= International Confederation for Disarmament and Peace =

The International Confederation for Disarmament and Peace was an organisation formed by peace groups from western and non-aligned nations in 1963.

As a result of confrontation between western and Soviet delegates at the 1962 World Congress for Peace and Disarmament, which was organised by the USSR-backed World Peace Council, non-aligned peace organisations decided to form an international body that would be independent of the World Peace Council. The founding conference of this body was attended by delegates from forty organizations.

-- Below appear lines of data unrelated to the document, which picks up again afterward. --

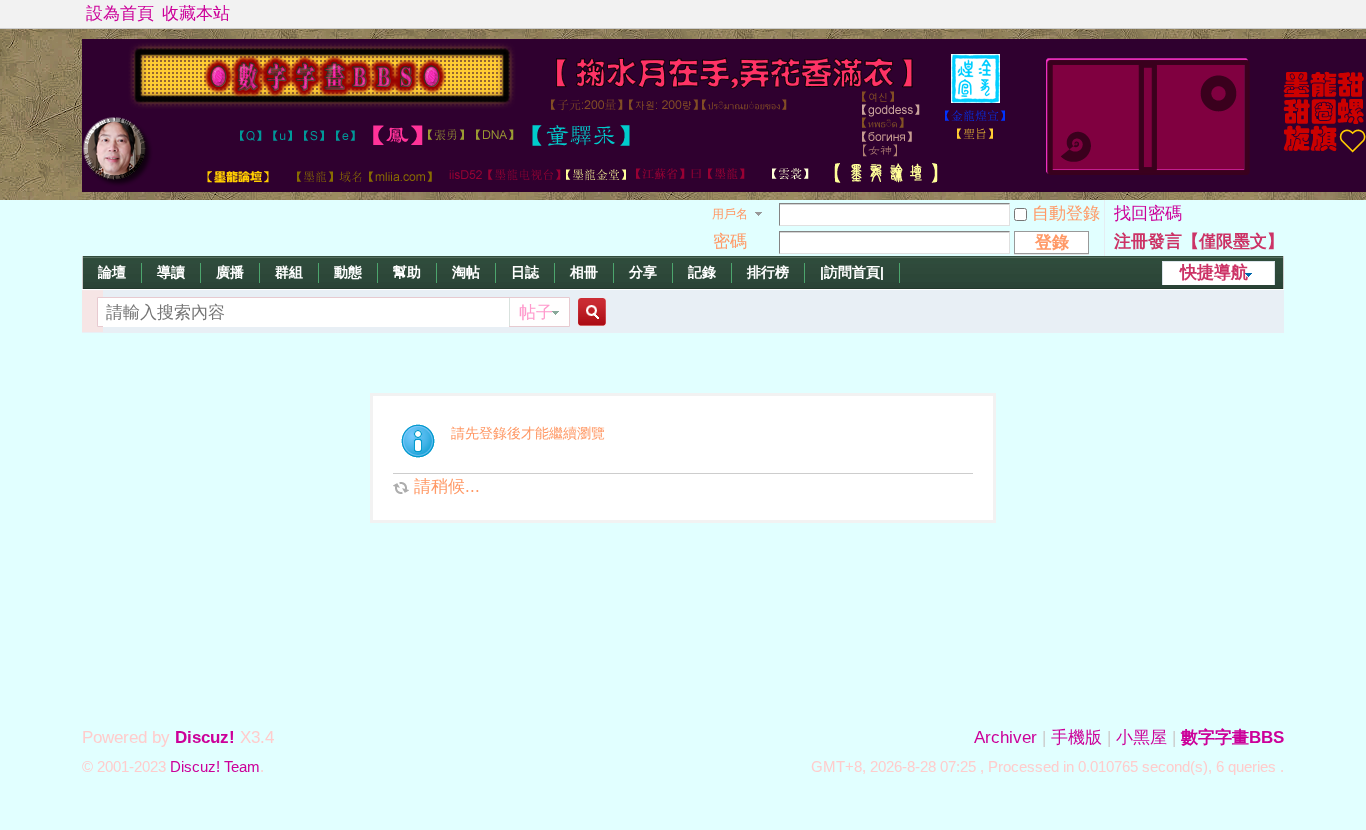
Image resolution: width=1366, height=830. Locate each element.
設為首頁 (120, 13)
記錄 (702, 272)
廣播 (230, 272)
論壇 (112, 272)
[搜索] (589, 312)
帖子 (536, 312)
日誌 (525, 272)
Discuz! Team (215, 767)
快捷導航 (1214, 272)
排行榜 (768, 272)
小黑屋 (1141, 737)
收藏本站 (196, 13)
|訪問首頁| (852, 272)
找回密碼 (1148, 213)
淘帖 (466, 272)
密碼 (730, 241)
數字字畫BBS (1232, 737)
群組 (289, 272)
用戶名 (730, 214)
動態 (348, 272)
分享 (643, 272)
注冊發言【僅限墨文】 (1199, 241)
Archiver (1005, 737)
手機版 (1076, 737)
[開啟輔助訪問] (1279, 14)
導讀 (171, 272)
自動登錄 (1066, 213)
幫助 (407, 272)
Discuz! (205, 737)
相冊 (584, 272)
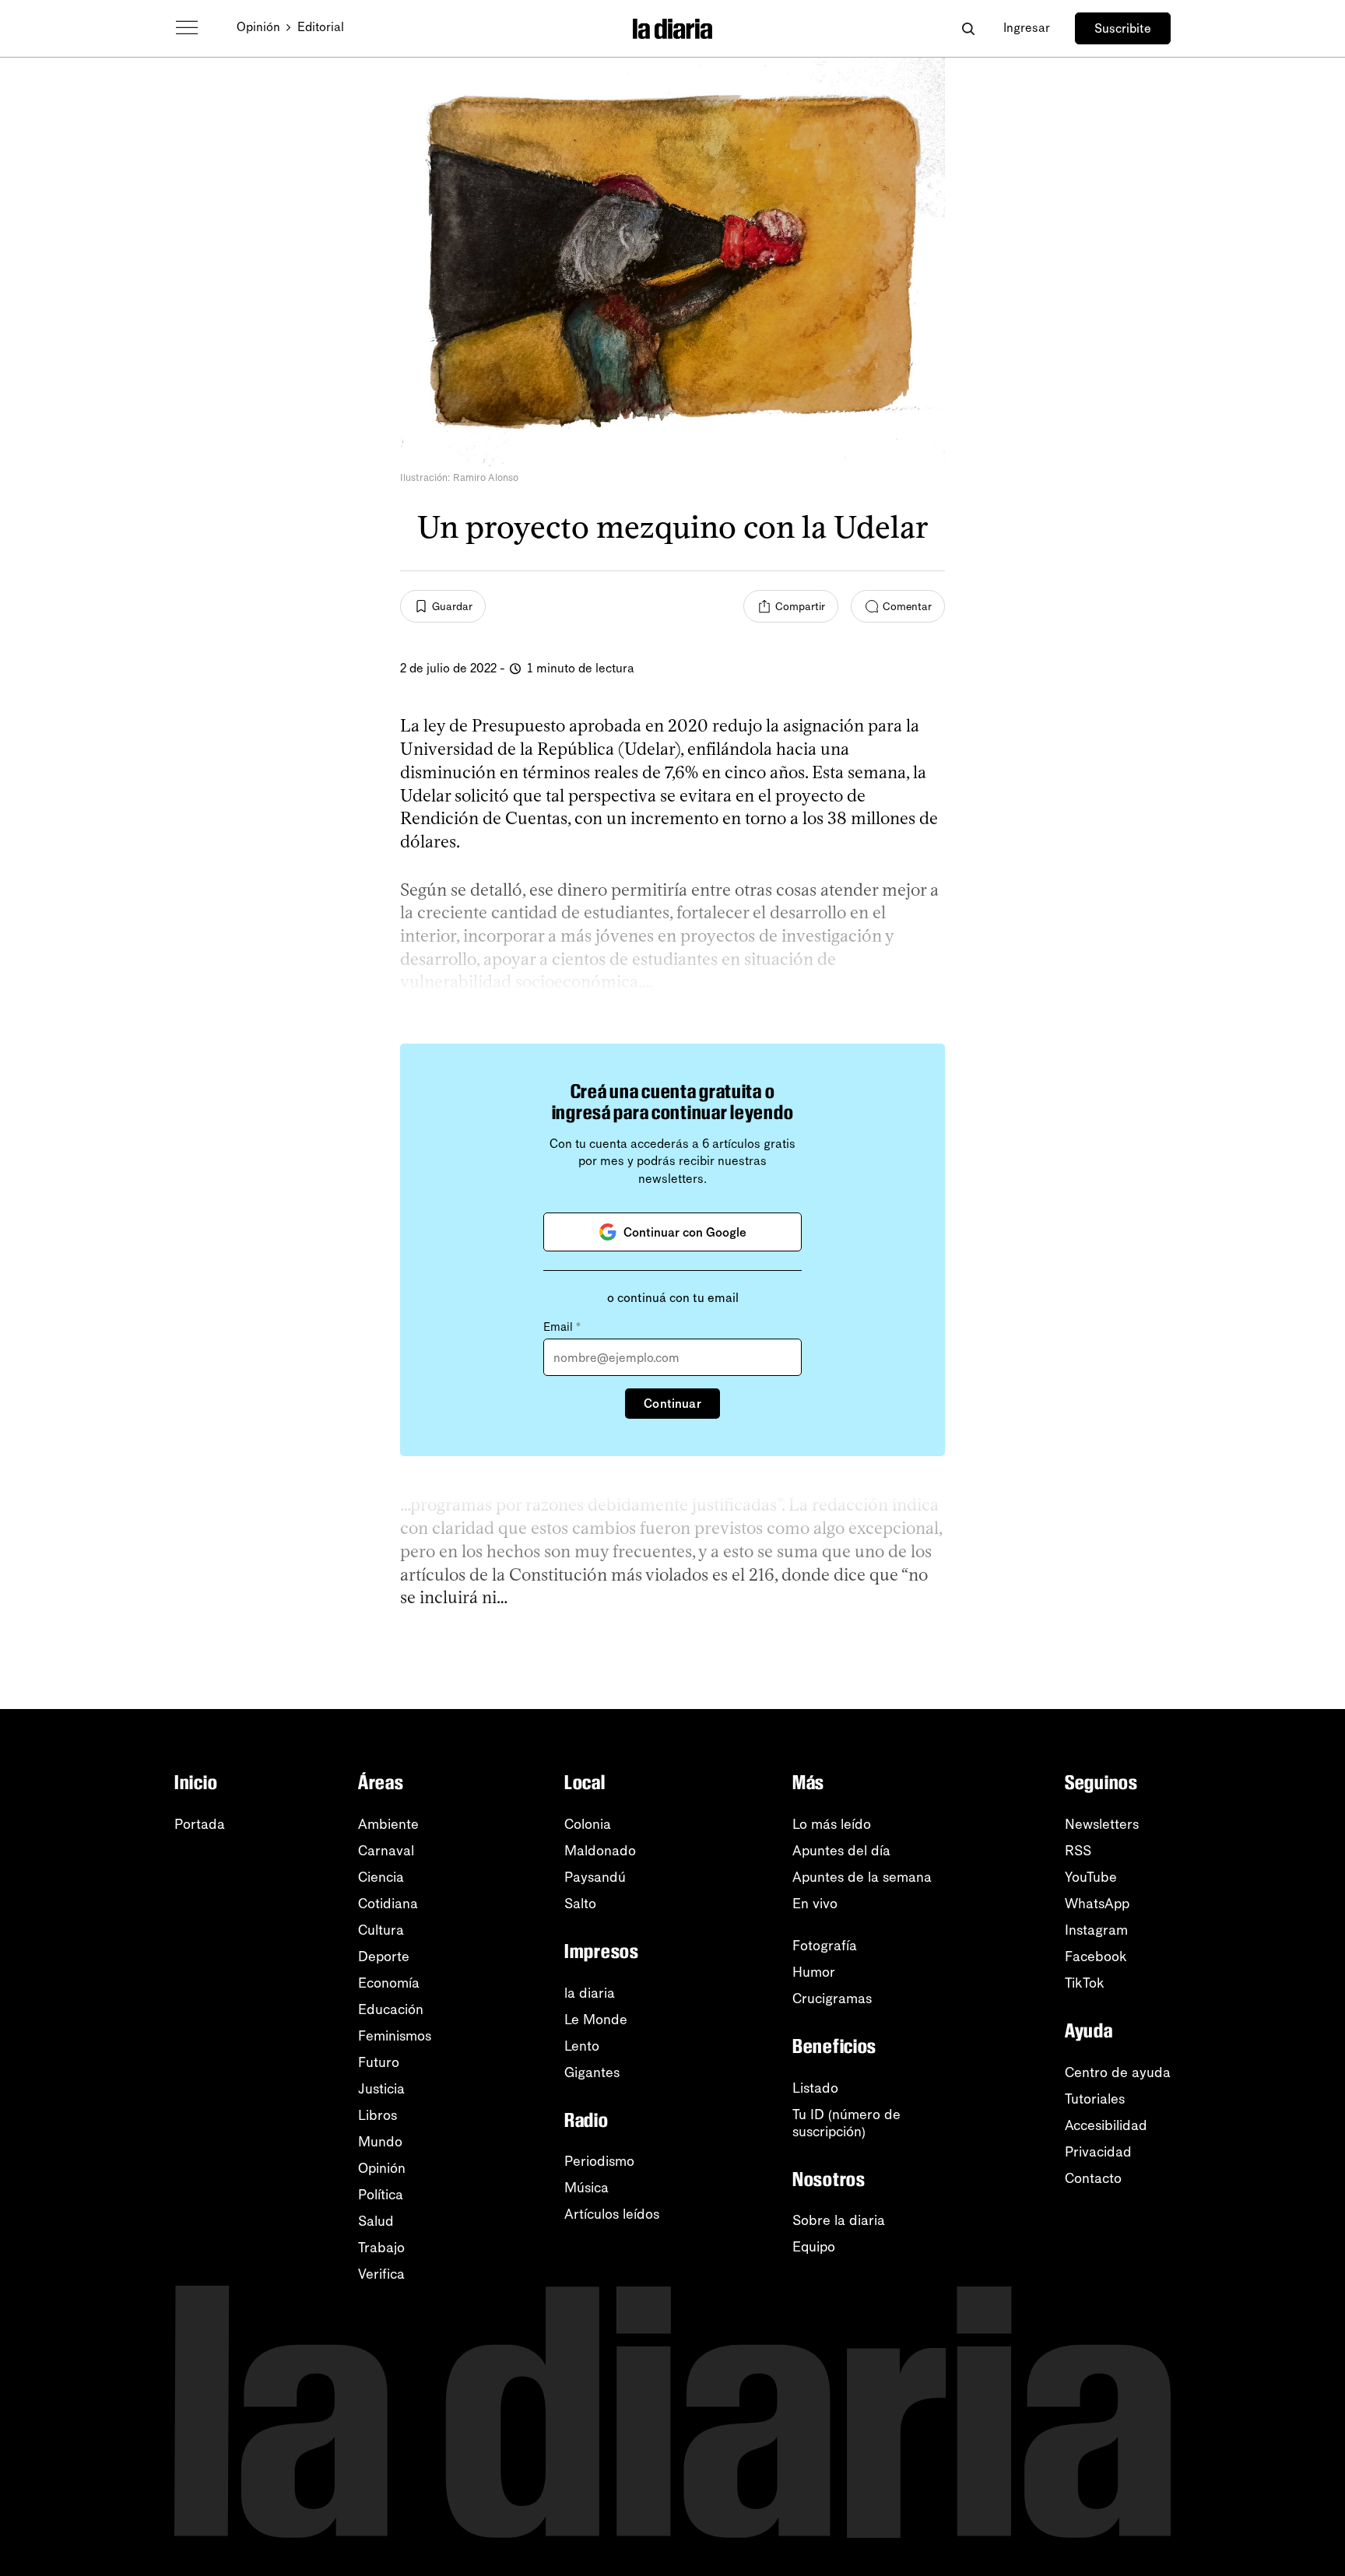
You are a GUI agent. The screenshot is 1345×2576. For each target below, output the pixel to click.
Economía (389, 1983)
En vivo (815, 1903)
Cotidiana (388, 1903)
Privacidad (1098, 2151)
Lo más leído (831, 1824)
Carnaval (386, 1850)
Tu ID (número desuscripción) (846, 2123)
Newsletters (1102, 1824)
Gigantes (592, 2072)
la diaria (589, 1993)
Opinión (258, 26)
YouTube (1091, 1877)
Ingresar (1026, 27)
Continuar (672, 1403)
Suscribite (1122, 28)
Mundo (380, 2141)
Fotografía (824, 1945)
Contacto (1093, 2178)
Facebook (1096, 1956)
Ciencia (381, 1877)
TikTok (1084, 1983)
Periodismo (599, 2161)
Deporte (383, 1956)
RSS (1078, 1850)
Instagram (1096, 1930)
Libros (377, 2115)
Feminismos (394, 2035)
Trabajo (381, 2247)
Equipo (813, 2246)
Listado (815, 2088)
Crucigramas (832, 1998)
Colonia (587, 1824)
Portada (199, 1824)
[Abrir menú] (186, 28)
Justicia (381, 2088)
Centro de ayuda (1118, 2072)
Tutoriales (1095, 2098)
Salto (580, 1903)
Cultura (381, 1930)
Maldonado (600, 1850)
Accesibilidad (1106, 2125)
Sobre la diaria (838, 2220)
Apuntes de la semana (862, 1877)
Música (586, 2187)
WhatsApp (1097, 1903)
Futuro (378, 2062)
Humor (813, 1972)
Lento (581, 2046)
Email (562, 1327)
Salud (376, 2221)
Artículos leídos (611, 2214)
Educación (390, 2009)
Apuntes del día (841, 1850)
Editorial (320, 26)
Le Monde (595, 2019)
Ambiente (388, 1824)
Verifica (381, 2274)
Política (380, 2194)
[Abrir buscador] (967, 28)
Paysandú (595, 1877)
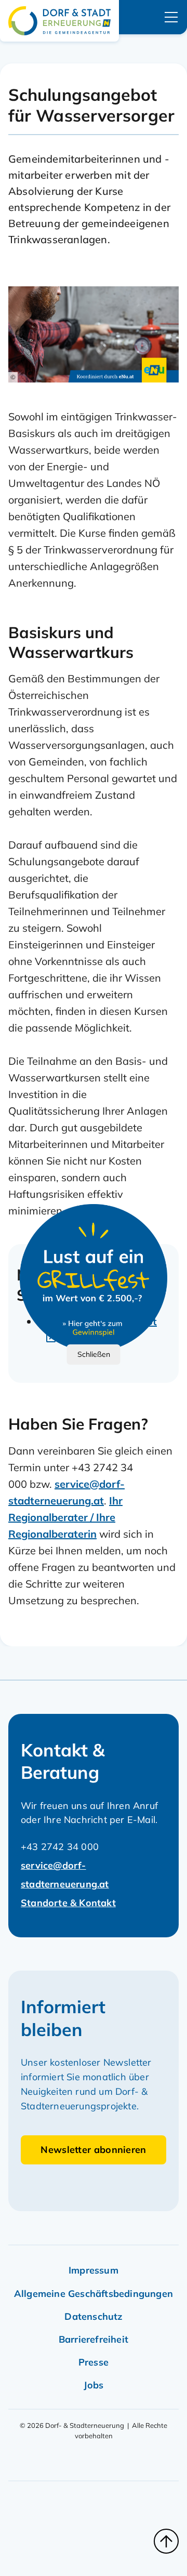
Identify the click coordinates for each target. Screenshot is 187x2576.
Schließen (93, 1354)
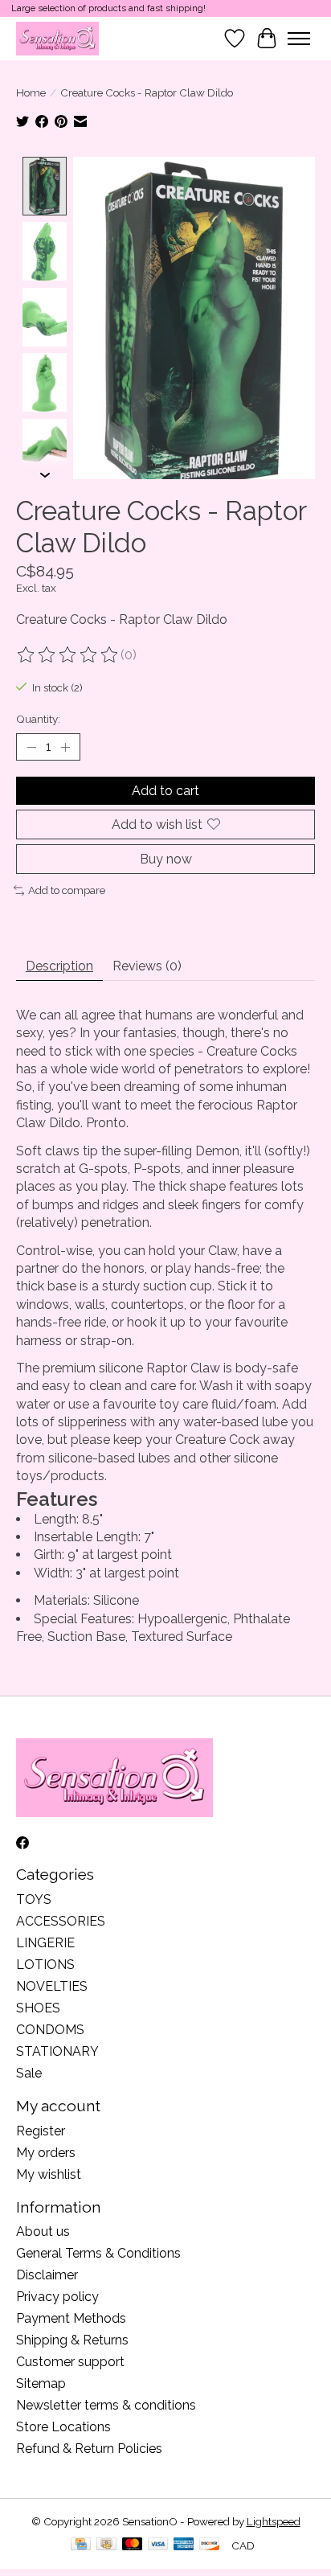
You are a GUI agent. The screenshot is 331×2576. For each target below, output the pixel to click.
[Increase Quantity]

The founding organizations were:

- Accra Assembly Continuing Committee
- Aktionsgruppen Mot Svensk Atoombomb
- American Friends Service Committee
- Arbeitsgemeinschaft Deutscher Friendensverbande
- Campaign for Nuclear Disarmament (UK)
- Canadian Campaign for Nuclear Disarmament
- Colleges and Universities CND (UK)
- Combined CND Groups and New South Wales and Queensland Peace Committee
- Combined Universities Campaign (Canada)
- Comite 1962 voor de Vrede
- Committee of 100 (United Kingdom)
- Committee on Non-Violent Action
- Consulta della Pace
- European Federation Against Nuclear Arms
- Fellowship of Reconciliation and War Resisters (Belgium)
- Friends Peace Committee (UK)
- Gandhi Peace Foundation
- Greek Peace Committee
- International Fellowship of Reconciliation
- International Liaison Committee of Organizations for Peace
- Irish CND
- Kampagnen mod Atomvaben
- Kampanjen mot Atomvapen
- Komiteen for Oplysning om Atomfaren
- National Committee for a Sane Nuclear Policy
- National Peace Council (UK)
- New Zealand CND
- P.S.U (France)
- Peace Pledge Union
- Schweizerische Bewegung Gegen Die Altomare Anfrustung
- Society for Social Responsibility in Science
- Student Peace Union
- Turn Towards Peace
- Voice of Women (Canada)
- War Resisters International
- War Resisters League
- Women’s International League for Peace and Freedom
- Women Strike for Peace
- Yugoslav League for Peace Independence and Equality of Peoples.

It was merged with the International Peace Bureau in 1978.